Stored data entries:
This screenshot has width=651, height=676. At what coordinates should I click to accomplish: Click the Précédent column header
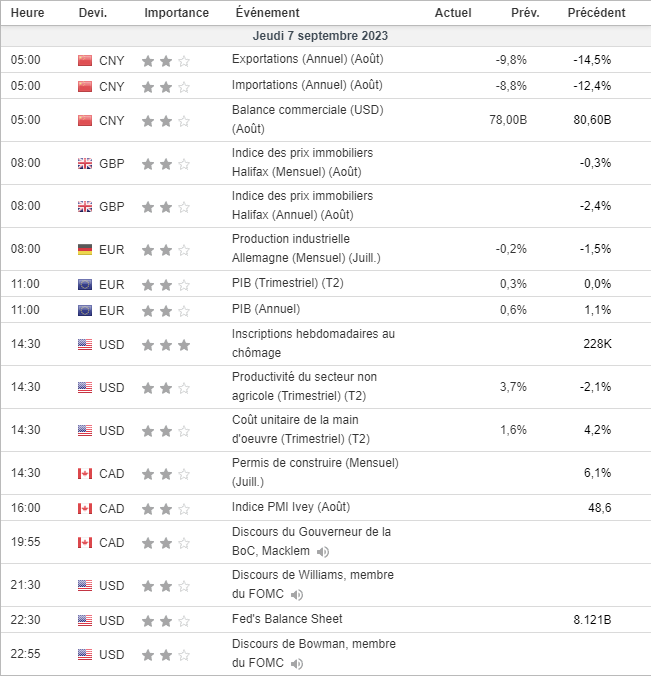(596, 13)
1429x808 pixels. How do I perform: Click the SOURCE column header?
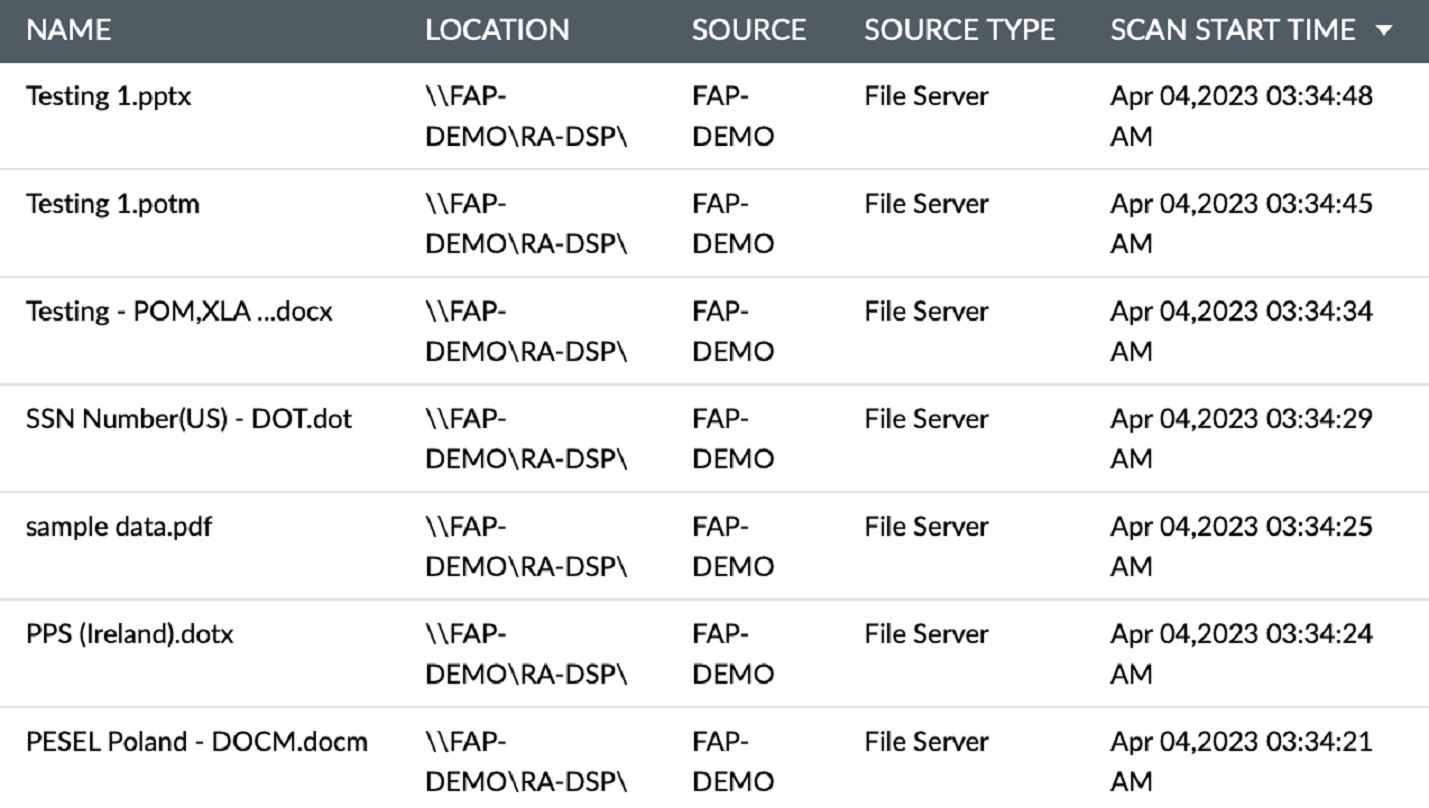click(748, 30)
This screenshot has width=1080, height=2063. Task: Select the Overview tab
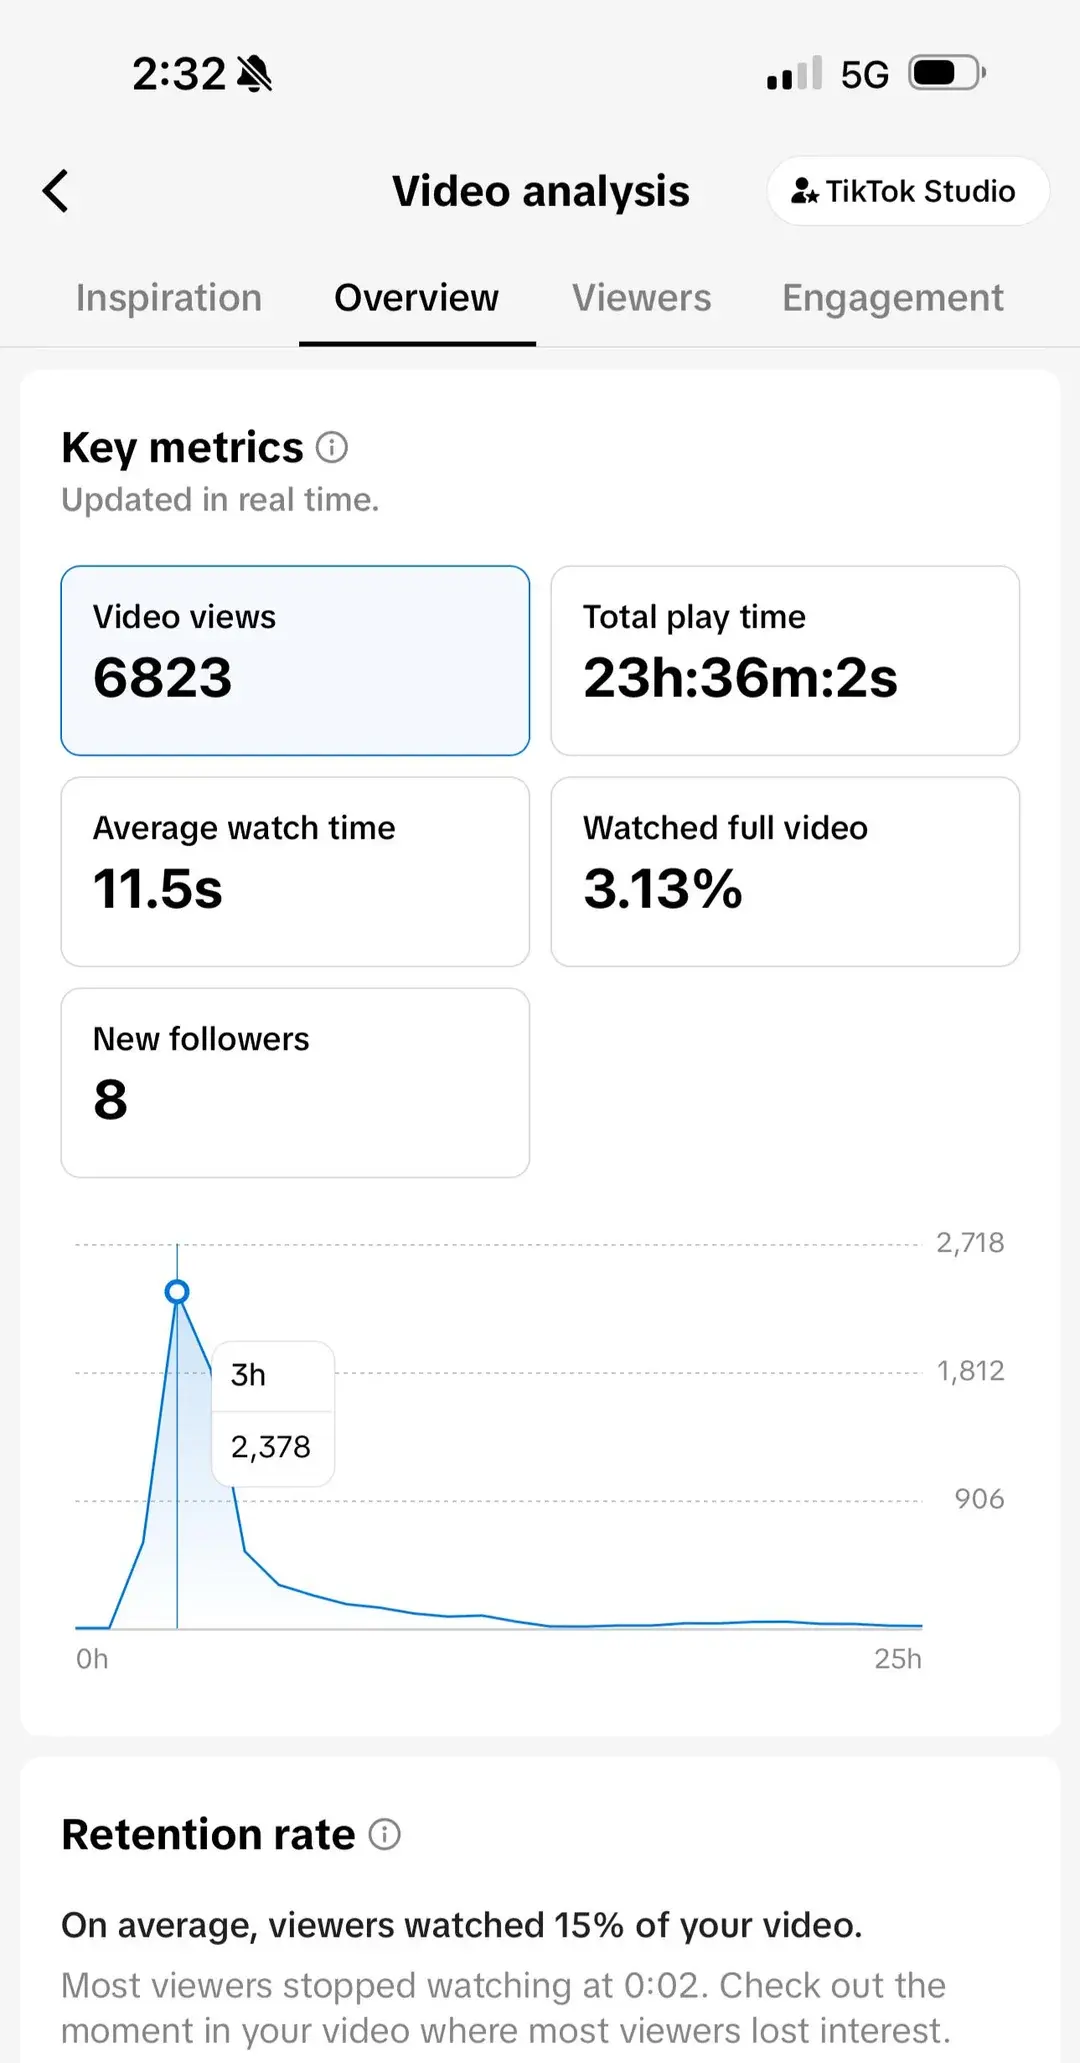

■ **Your assignment**
The records above must be returned exactly, with each picture omitted.

■ **Solution to this problem**
This screenshot has width=651, height=676. At what coordinates should I click to accomplish: Click the Précédent column header
(596, 13)
1429x808 pixels. How do I perform: Click the SOURCE column header?
click(748, 30)
This screenshot has width=1080, height=2063. Task: Select the Overview tab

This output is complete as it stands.